Judge Alito's record evidences a long held, extremist judicial philosophy. Regardless of the specific facts before him, Judge Alito repeatedly reaches conclusions that would curtail the power of Congress and the Federal Judiciary to protect the rights of all Americans, and particularly the rights of the most vulnerable Americans - minorities, women, the disabled, and the poor. As a consequence, Judge Alito is considered one of the nation's most far-right federal judges. Although Justice O'Connor was the "swing-vote" in cases involving many different areas of the law, the majority of the 5-4 decisions have been in the area of civil rights, involving affirmative action, sex discrimination, disability rights, sexual harassment, voting rights, and the application of civil rights laws to associations. Therefore, if Judge Alito is confirmed as an Associate Justice of the Supreme Court, his extreme judicial philosophy would have a profound and detrimental impact upon the direction of the Supreme Court in the areas of civil rights and civil liberties.

1. Judge Alito's Writings As A Lawyer

Judge Alito's philosophy is unequivocally revealed in his 1985 Justice Department employment application for the position of Deputy Assistant Attorney General ("1985 Job Application"). Among other things, Judge Alito referred to the "supremacy" of the Executive and Congressional Branches over the Federal Judiciary. However, this view was specifically renounced by the drafters of the Constitution, who consciously established three co-equal branches of government, which is documented extensively in historical writings. Accordingly, the NBA believes that Judge Alito improperly and dangerously minimizes the significance of an independent Federal Judiciary, while viewing the Executive Branch as possessing unlimited authority. Such views directly contravene the views of our Constitutional Framers and effectively would lead to the erosion of the system of checks and balances they envisioned and memorialized within the United States Constitution.

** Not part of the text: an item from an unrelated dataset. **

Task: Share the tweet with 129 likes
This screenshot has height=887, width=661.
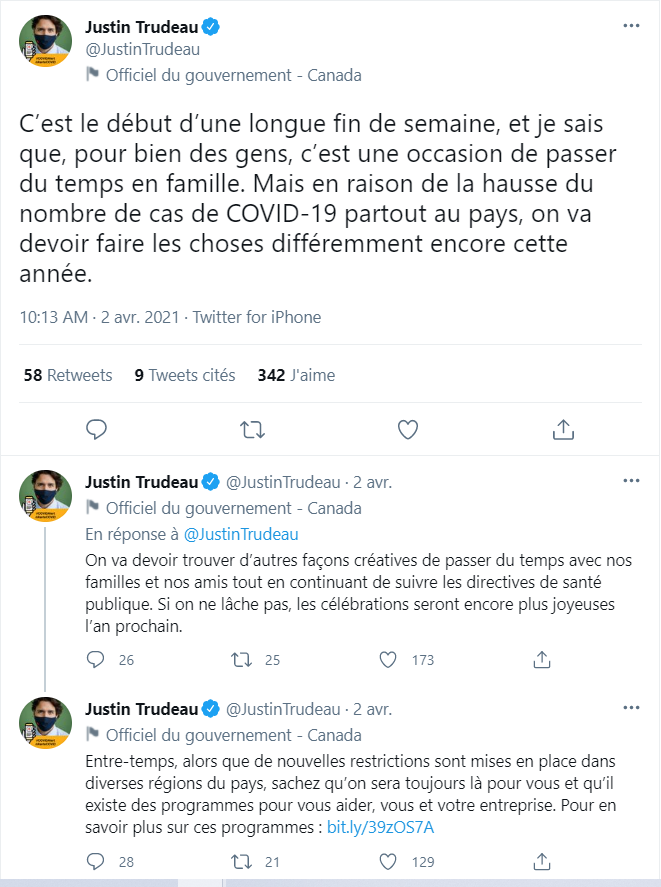Action: click(542, 862)
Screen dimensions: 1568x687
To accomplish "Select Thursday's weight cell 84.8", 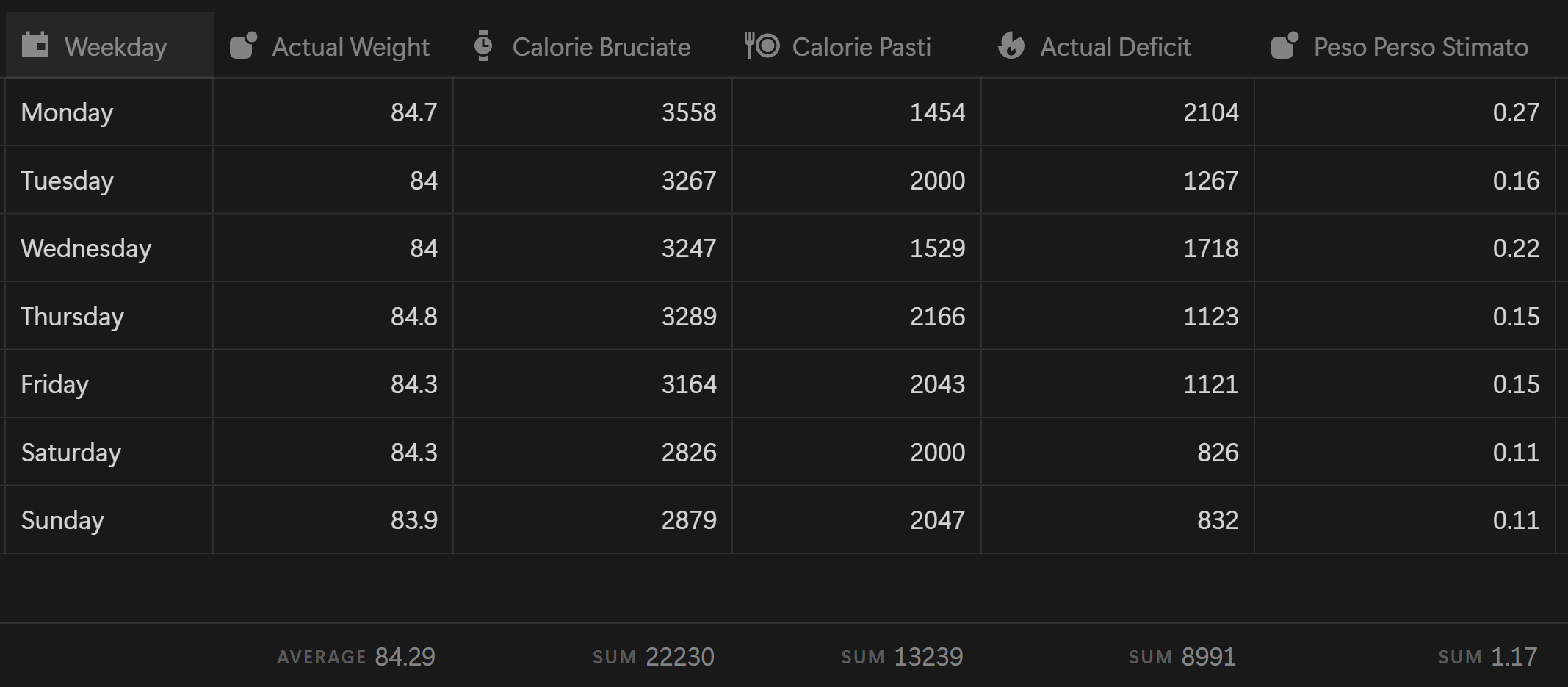I will click(333, 316).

Furthermore, Judge Alito expressed disagreement with well-established Supreme Court precedents that relate to matters crucial to Americans' rights. For example, in his 1985 Job Application, Judge Alito indicated that he was attracted to constitutional law because of his "disagreement with Warren Court decisions," including those involving reapportionment. The reapportionment cases to which Judge Alito referred include a series of landmark decisions mandating creation of electoral districts in which minority voters would have real opportunities to elect candidates of their choice. Most importantly, these cases established the constitutional principle of "one person--one vote." Under this fundamental doctrine, every citizen of the United States has the right to an equally effective vote, rather than the mere right to cast a ballot.

In addition, Judge Alito felt so strongly about limiting congressional authority that, as a Justice Department official, he urged President Reagan to veto a minor and uncontroversial bill to prevent odometer fraud because, in Judge Alito's view, the States and "not the federal government" are charged with protecting the "health, safety and welfare" of Americans. Fortunately, President Reagan rejected Alito's extremist advice and signed the bill. Finally, as a Justice Department lawyer, Judge Alito said that he "personally believe[d] very strongly," that affirmative action should never be used even as a remedy for past discrimination, ostensibly because he opposed quotas. He argued this, notwithstanding the fact the very programs he condemned did not involve quotas. At the same time, he proudly boasted of his membership in Concerned Alumni of Princeton, a notorious Princeton alumni group that advocated quotas for children of alumni in an effort to reduce the admissions of women and minorities to the prestigious university.
Although these writings are twenty years old, they are relevant today because the extremist views espoused by Judge Alito are reflected in his judicial record.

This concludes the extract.